Accurate forecasting of the System Marginal Price (SMP) serves as a cornerstone for efficient power market operations and grid stability. However, the critical challenge in this domain stems from the intrinsic non-linearity and non-stationarity of the price signals themselves. Unlike typical financial time-series, SMP data exhibits abrupt structural changes, high-frequency volatility, and heavy-tailed distributions driven by dynamic bidding strategies and the intermittency of renewable energy. Consequently, traditional modeling approaches that rely on stationarity assumptions are often insufficient to adapt to these stochastic behaviors. Therefore, there is an imperative need to move beyond simple trend estimation and develop robust architectures capable of capturing the complex, time-varying dynamics inherent in power market data[1][2].

Conventional statistical models, such as Auto Regressive Integrated Moving Average (ARIMA), have long served as the standard for time series forecasting. However, due to their linear assumptions, these models are often inadequate for capturing the high volatility and complex non-linear dynamics of power trading prices. Deep learning architectures, notably Long Short-Term Memory (LSTM), have shown significant improvements in handling temporal dependencies[3]. Nevertheless, LSTM models remain susceptible to the time-lag phenomenon, where predictions exhibit a phase delay by simply following the previous time step's value. Consequently, these models often fail to promptly anticipate sudden spikes or structural changes in the market.

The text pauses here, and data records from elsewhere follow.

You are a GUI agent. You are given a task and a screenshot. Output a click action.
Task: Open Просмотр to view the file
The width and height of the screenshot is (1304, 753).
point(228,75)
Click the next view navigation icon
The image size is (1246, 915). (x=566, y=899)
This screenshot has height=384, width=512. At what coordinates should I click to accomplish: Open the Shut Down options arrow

To overcome these limitations, this study proposes a novel hybrid forecasting model that integrates an LSTM-GRU ensemble with an XGBoost-based residual correction strategy. Unlike recent approaches that rely on increasing architectural complexity such as Transformers or deep feature fusion models to improve prediction accuracy, our method focuses on explicitly modeling the non-linear residual errors that deep learning models fail to capture. Through comprehensive experiments, we demonstrate that the proposed model significantly outperforms not only traditional time series models but also complex deep learning architectures, offering a more efficient and accurate solution for forecasting high-volatility and non-stationary time series.

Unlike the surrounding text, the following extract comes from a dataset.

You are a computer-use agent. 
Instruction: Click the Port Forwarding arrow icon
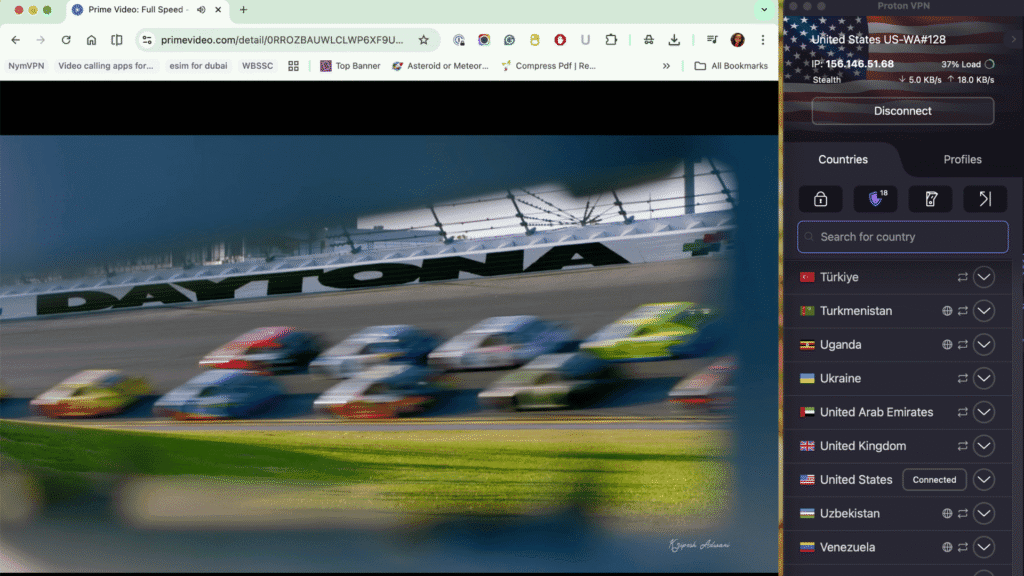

The proposed model operates in a sequential two-stage process. In the first stage, a parallel ensemble of LSTM and Gated Recurrent Unit (GRU) networks predicts the global trend of the power trading price. A key feature of this architecture is the parallel composition based on SMP temporal characteristics, where the outputs are integrated via simple averaging. This averaging mechanism serves to reduce model variance and ensure stable trend detection. In the second stage, an XGBoost regressor captures the non-linear error patterns (residuals) generated by the base ensemble to refine the final output. This residual correction approach enables the model to effectively compensate for the prediction delays inherent in deep learning base model, thereby enhancing the overall prediction performance.

The remainder of this paper is organized as follows: Section 2 reviews related works on deep learning time series models. Section 3 details the proposed hybrid architecture combining LSTM-GRU and XGBoost. Section 4 presents the experimental results, and Section 5 concludes the paper.


Ⅱ. Related Works

2.1 Deep learning for time series forecasting

Recurrent Neural Networks (RNNs) have been fundamental in processing sequential data. However, standard RNNs suffer from the vanishing gradient problem, which hinders their ability to learn long-term dependencies in time series data. To address this, LSTM networks were introduced. LSTM incorporates memory cells and gating mechanisms (input, output, and forget gates) to effectively regulate the flow of information, making it highly suitable for capturing the long-term trends in power trading prices[4].

GRU is a variant of LSTM that simplifies the gating structure by combining the forget and input gates into a single update gate[5]. GRU offers similar performance to LSTM but is computationally more efficient and often converges faster, especially on smaller datasets or when capturing short-term fluctuations. In the domain of time series forecasting, both LSTM and GRU have demonstrated superior performance over traditional statistical models[6].

More recently, the Transformer architecture has emerged as a powerful alternative. Utilizing a self-attention mechanism, Transformers can capture global temporal dependencies and allow for parallel processing, overcoming the sequential bottleneck of RNNs[7]. However, despite their success in various fields, applying Transformers to financial time-series remains challenging. Studies indicate that without sufficient data volume, the complex attention mechanisms may lead to overfitting or fail to capture the local volatility inherent in time series as effectively as the sequential inductive bias of RNNs[8].

2.2 Hybrid and residual correction model

Despite the success of deep learning, single models often struggle to capture both the global trend and local volatility simultaneously. To address this limitation, recent studies have focused on hybrid models that combine different algorithms to leverage their respective strengths[9].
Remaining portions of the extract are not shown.